▸ Problem statement
Collect every line in the records below that contains the word "options".
--------------------------------------------------
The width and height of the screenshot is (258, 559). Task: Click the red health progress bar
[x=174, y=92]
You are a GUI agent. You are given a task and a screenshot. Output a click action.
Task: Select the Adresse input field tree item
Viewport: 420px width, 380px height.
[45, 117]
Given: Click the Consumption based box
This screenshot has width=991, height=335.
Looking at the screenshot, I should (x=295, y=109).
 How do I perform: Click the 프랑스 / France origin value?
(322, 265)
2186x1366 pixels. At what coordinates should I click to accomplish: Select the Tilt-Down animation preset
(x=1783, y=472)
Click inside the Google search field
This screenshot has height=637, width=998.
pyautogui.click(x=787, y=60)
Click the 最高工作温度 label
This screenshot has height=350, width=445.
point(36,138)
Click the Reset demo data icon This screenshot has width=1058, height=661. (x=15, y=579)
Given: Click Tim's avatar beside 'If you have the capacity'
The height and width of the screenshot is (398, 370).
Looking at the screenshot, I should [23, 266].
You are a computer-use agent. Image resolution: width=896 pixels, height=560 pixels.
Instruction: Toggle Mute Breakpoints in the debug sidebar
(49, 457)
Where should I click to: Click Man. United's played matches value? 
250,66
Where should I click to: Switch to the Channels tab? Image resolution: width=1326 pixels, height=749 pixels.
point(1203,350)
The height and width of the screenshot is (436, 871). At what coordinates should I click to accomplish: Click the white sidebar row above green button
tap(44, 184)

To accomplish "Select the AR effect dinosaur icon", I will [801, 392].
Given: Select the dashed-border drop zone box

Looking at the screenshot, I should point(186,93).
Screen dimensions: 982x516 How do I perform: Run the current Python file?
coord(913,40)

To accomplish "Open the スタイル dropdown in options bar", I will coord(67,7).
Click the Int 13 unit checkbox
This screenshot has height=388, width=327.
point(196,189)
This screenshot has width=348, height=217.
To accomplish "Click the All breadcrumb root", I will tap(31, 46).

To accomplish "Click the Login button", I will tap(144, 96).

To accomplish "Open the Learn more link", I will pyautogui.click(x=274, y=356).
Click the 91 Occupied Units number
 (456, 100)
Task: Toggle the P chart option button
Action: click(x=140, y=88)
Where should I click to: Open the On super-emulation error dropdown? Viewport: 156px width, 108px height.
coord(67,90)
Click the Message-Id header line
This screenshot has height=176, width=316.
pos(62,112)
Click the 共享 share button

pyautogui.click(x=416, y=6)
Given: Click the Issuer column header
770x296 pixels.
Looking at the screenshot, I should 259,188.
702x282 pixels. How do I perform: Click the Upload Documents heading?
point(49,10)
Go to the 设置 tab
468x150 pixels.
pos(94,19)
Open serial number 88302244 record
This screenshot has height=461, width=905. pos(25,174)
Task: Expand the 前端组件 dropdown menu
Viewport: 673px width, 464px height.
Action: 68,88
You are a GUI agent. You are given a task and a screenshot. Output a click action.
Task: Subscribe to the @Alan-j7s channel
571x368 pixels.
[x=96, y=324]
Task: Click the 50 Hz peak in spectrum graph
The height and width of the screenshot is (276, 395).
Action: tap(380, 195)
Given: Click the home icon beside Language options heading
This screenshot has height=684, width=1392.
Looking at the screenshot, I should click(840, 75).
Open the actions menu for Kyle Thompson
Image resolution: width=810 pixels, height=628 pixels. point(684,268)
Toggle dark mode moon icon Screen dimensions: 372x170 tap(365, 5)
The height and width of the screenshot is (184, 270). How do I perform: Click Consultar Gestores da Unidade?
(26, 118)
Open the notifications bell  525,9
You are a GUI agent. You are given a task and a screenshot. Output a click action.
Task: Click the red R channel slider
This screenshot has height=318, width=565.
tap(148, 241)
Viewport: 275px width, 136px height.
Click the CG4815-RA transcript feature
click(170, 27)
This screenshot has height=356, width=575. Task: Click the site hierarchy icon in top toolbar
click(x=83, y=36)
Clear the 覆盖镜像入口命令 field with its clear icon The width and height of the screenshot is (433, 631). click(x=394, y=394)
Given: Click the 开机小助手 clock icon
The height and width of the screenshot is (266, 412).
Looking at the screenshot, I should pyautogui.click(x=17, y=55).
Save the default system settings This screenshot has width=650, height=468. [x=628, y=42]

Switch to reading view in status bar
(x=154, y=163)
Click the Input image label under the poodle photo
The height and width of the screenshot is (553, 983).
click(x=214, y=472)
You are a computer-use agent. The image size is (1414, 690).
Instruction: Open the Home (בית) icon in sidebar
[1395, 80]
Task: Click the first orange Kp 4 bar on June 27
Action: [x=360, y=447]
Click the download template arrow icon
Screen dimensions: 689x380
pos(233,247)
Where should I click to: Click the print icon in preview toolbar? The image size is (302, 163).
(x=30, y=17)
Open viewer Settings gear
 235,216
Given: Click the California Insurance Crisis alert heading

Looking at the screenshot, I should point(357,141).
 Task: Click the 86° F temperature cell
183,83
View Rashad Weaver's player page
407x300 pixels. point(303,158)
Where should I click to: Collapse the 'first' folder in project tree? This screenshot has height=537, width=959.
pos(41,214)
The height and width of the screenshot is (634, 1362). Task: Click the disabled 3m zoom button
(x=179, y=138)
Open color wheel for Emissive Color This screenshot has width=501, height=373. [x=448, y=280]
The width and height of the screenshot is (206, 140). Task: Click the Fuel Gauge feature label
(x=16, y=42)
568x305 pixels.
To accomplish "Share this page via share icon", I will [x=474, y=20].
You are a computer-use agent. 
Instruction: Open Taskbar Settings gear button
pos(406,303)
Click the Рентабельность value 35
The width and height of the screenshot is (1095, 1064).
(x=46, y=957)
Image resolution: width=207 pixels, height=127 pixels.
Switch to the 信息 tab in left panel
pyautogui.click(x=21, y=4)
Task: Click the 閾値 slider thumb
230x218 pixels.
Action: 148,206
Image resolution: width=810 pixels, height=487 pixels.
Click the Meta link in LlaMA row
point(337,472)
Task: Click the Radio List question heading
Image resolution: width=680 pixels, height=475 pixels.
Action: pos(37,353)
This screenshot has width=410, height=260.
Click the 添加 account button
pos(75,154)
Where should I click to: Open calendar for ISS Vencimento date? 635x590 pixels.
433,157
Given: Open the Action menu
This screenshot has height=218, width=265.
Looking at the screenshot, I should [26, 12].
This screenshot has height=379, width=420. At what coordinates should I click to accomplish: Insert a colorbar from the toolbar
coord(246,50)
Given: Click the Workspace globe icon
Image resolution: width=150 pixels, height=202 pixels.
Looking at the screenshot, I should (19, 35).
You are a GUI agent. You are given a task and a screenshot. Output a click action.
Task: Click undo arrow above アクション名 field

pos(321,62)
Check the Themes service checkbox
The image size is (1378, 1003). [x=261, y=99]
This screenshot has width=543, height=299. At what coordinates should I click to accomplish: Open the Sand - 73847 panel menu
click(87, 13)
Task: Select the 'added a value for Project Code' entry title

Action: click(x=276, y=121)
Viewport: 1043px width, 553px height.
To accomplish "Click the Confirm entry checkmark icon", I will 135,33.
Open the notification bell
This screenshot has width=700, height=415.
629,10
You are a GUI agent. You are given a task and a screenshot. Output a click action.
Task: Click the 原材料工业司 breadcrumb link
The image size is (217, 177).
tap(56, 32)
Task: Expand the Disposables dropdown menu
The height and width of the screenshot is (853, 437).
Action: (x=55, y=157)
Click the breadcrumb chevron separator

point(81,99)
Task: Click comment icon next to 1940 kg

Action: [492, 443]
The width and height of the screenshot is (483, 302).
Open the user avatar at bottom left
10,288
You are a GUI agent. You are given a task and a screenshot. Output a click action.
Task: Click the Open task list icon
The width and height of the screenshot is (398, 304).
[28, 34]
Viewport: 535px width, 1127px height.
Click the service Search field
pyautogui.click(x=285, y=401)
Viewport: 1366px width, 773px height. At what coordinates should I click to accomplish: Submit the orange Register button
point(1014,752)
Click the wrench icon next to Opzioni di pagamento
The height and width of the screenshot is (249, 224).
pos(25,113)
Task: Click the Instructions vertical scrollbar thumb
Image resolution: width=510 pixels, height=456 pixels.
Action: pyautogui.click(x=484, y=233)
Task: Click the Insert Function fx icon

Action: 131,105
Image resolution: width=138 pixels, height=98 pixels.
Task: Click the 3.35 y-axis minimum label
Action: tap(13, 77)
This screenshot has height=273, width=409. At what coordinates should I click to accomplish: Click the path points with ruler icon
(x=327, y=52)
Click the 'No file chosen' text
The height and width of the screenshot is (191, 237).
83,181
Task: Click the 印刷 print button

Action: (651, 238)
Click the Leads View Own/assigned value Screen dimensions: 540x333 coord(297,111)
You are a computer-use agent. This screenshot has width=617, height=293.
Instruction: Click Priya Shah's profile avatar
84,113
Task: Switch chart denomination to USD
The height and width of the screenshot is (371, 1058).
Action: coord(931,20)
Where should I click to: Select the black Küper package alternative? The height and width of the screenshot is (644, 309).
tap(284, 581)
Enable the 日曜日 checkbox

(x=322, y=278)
--------------------------------------------------
▸ Response to the task
To accomplish "Open the スタイル dropdown in options bar", I will coord(67,7).
Given: Click the home icon beside Language options heading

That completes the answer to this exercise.